The study found that there was considerable variation in time to reimbursement across markets. In particular, in instances where there is parallel regulatory and HTA review (e.g., Australia and Canada), the time to reimbursement is reduced. An interesting observation was that HTA assessments of treatments approved under accelerated regulatory pathways take longer than assessments of treatments that have received standard marketing authorization. This discrepancy may be due to there being a smaller body of supporting evidence available for products that have undergone accelerated approval, and therefore more uncertainty in the clinical and economic benefits. This highlights that although a treatment may receive fast-tracked regulatory approval, this does not necessarily mean rapid widespread access for patients.

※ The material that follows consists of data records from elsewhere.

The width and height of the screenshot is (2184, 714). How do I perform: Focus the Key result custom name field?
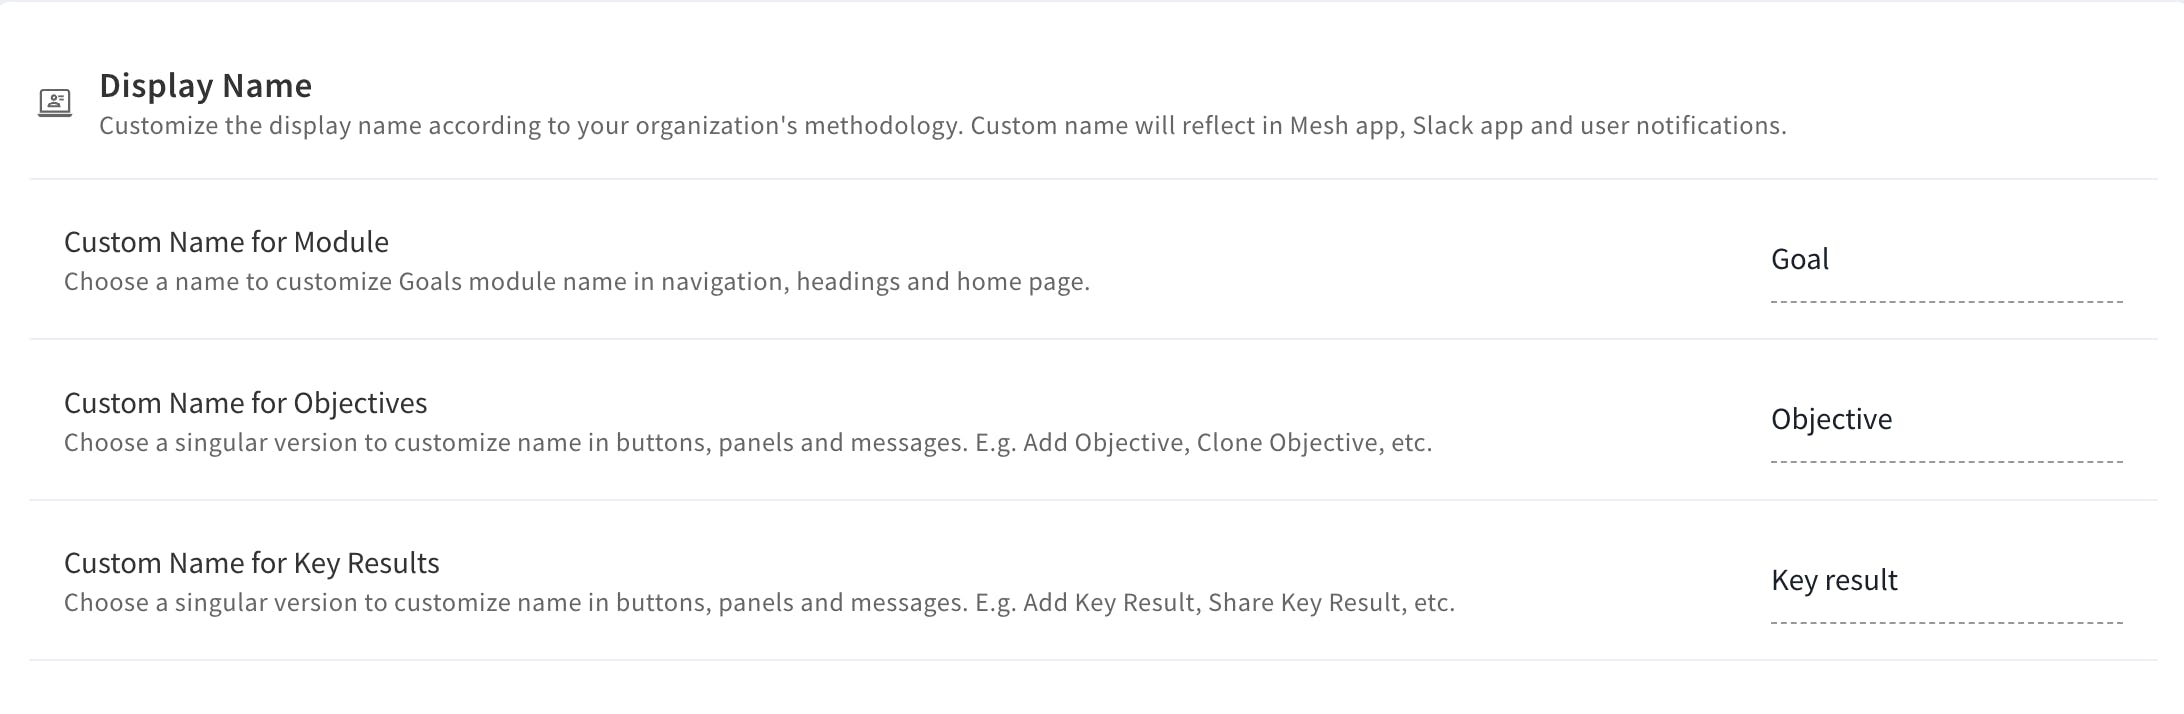click(1945, 582)
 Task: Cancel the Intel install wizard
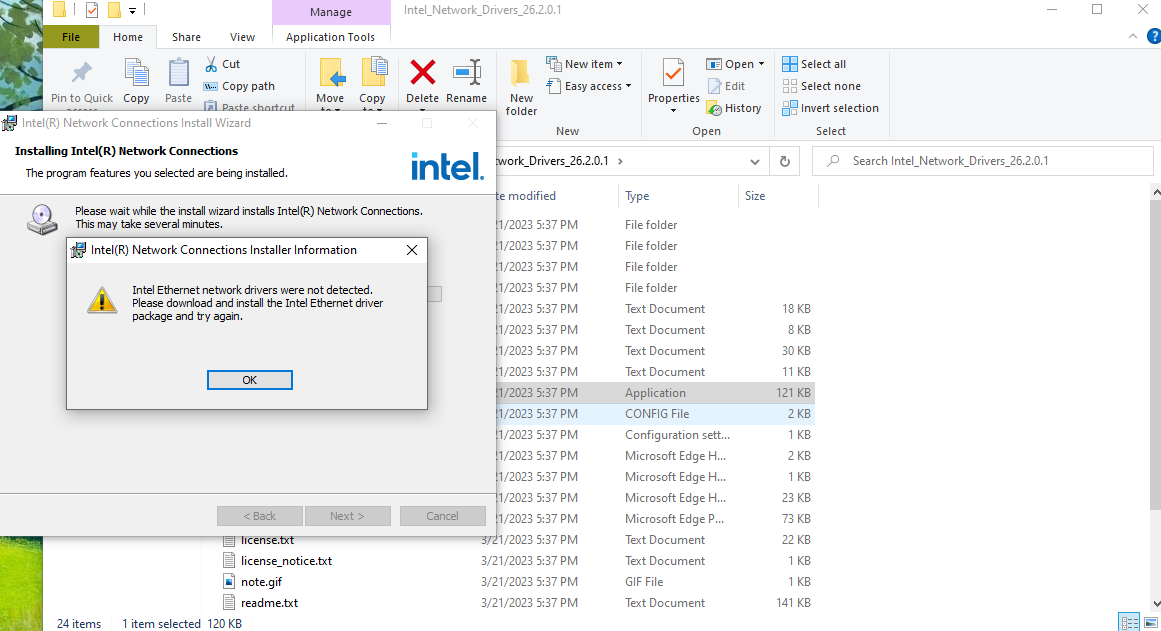click(x=442, y=515)
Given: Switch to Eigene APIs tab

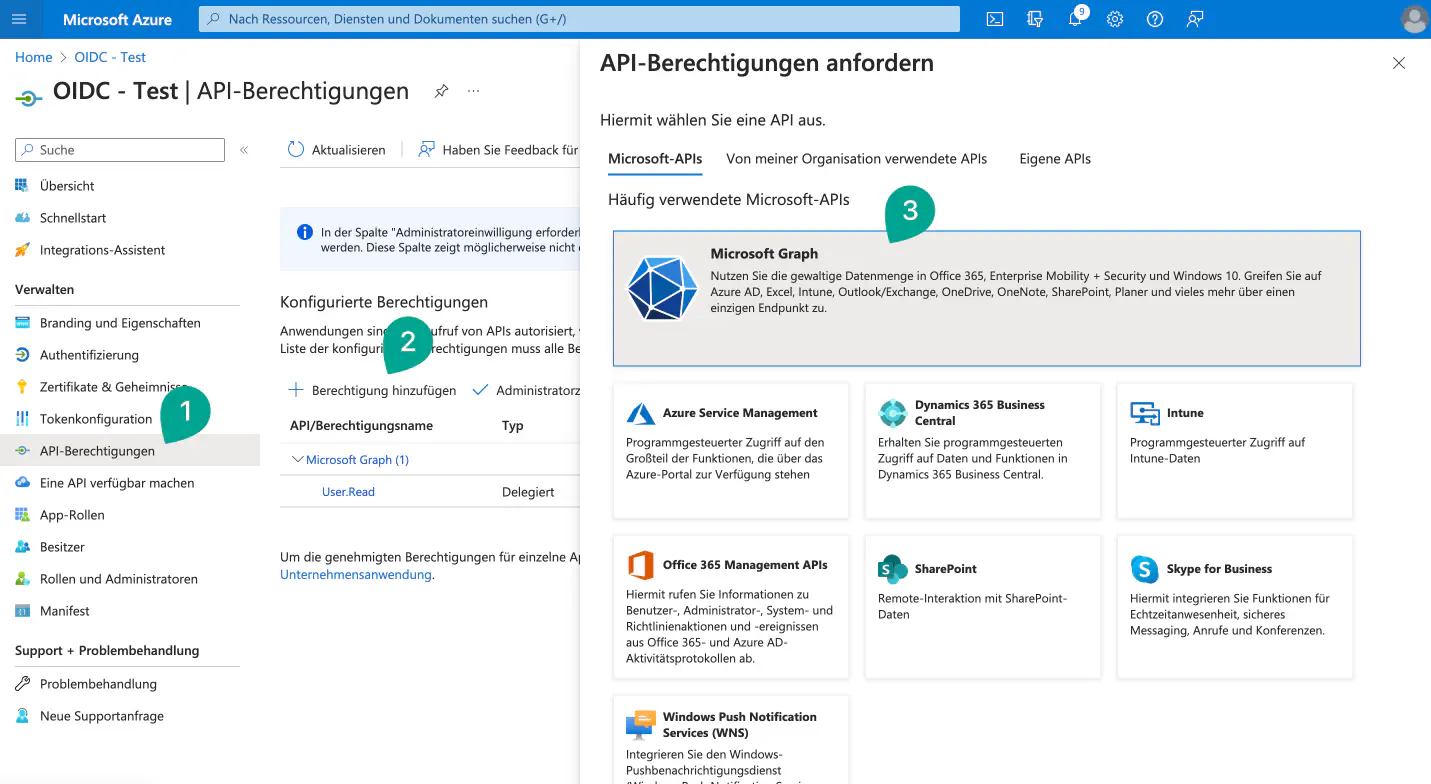Looking at the screenshot, I should pos(1054,159).

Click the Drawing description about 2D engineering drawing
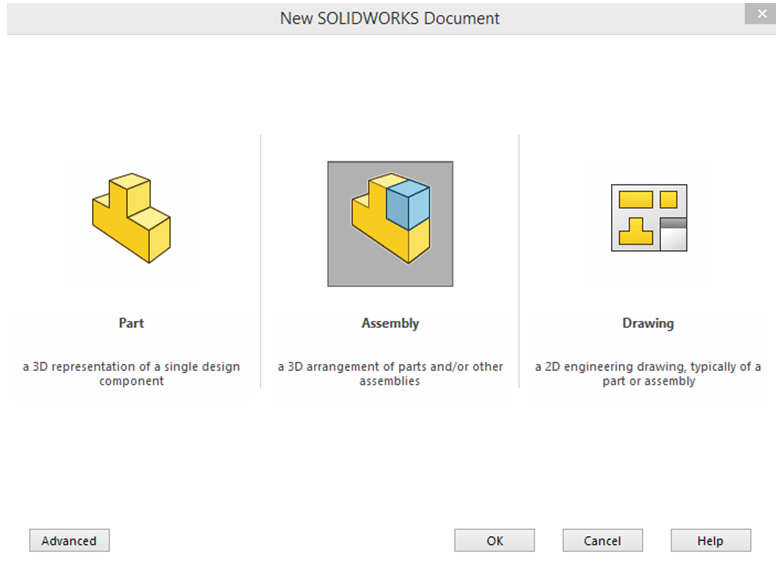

Clinical benefit, as reflected by a high ESMO Magnitude of Clinical Benefit Score (ESMO-MCBS), was associated with positive HTA outcome and a shorter time to reimbursement. Other factors associated with positive reimbursement decisions were innovation and unmet need. However, evidence uncertainty—both in clinical (e.g., uncertainty in magnitude of clinical benefit) and economic (e.g., uncertainty related to health economic model inputs) terms—was found to be negatively associated with positive decisions. The outcomes of the analysis reinforce the importance of manufacturers establishing a robust evidence base to support their HTA submissions.

ESMO ANMS 2.0 survey: Examining access to cancer medicines

The ESMO ANMS 2.0 survey spans 173 countries and is an ongoing study that is a follow-up to a survey reported in 2017. The purpose of the survey is to understand limitations in formularies, the availability of medicines, and barriers to access. Preliminary data from 106 countries were shared at the congress and demonstrated wide global variation, with clear disparities between higher and lower income countries in access to both inexpensive and innovative cancer medicines.

Analysis of reimbursement for basic chemotherapy agents—inexpensive agents used across a broad spectrum of disease and on the World Health Organization’s list of essential medicines—found that they were available at no cost to patients in the vast majority of high-income and upper-middle income countries. However, in many low and low-middle income countries, patients have to pay the costs of treatment in full. Considering more expensive agents—specifically, innovative medications such as immunotherapies considered to have substantial clinical benefit—the overall trend remains the same as for basic agents, although even in upper-middle income countries (as well as low and low-middle income countries) patients are more likely to have to pay higher out-of-pocket costs than patients in high-income countries.

Across all medicine types, procurement chains demonstrated more reliability in higher income countries, with intermediate or unreliable availability of drugs in lower income countries. The overarching message from the data was that in the lowest income countries, access to basic chemotherapy agents and innovative medications is most limited, and patients—who may be poorly placed to do so—have to pay the most to access treatment.

Looking ahead to address healthcare inequities

The field of oncology is characterized by innovation and research. Currently, there are over 25,000 recruiting or active trials registered on clinicaltrials.gov. While manufacturers endeavor to develop new and effective cancer treatments and regimens, we need to consider how access for those therapies will be secured and what evidence will support this.

In the opening session of this year’s ESMO congress, the president of the organization—Solange Peters—stated, “what could be more frustrating than not being able to secure the treatment you know to be the most beneficial for your patient?”

For patients, nothing is more important than receiving the right treatment at the right time. However, it is apparent that there is still a way to go at a health-system level to support rapid patient access to treatment and address the current inequities observed across markets.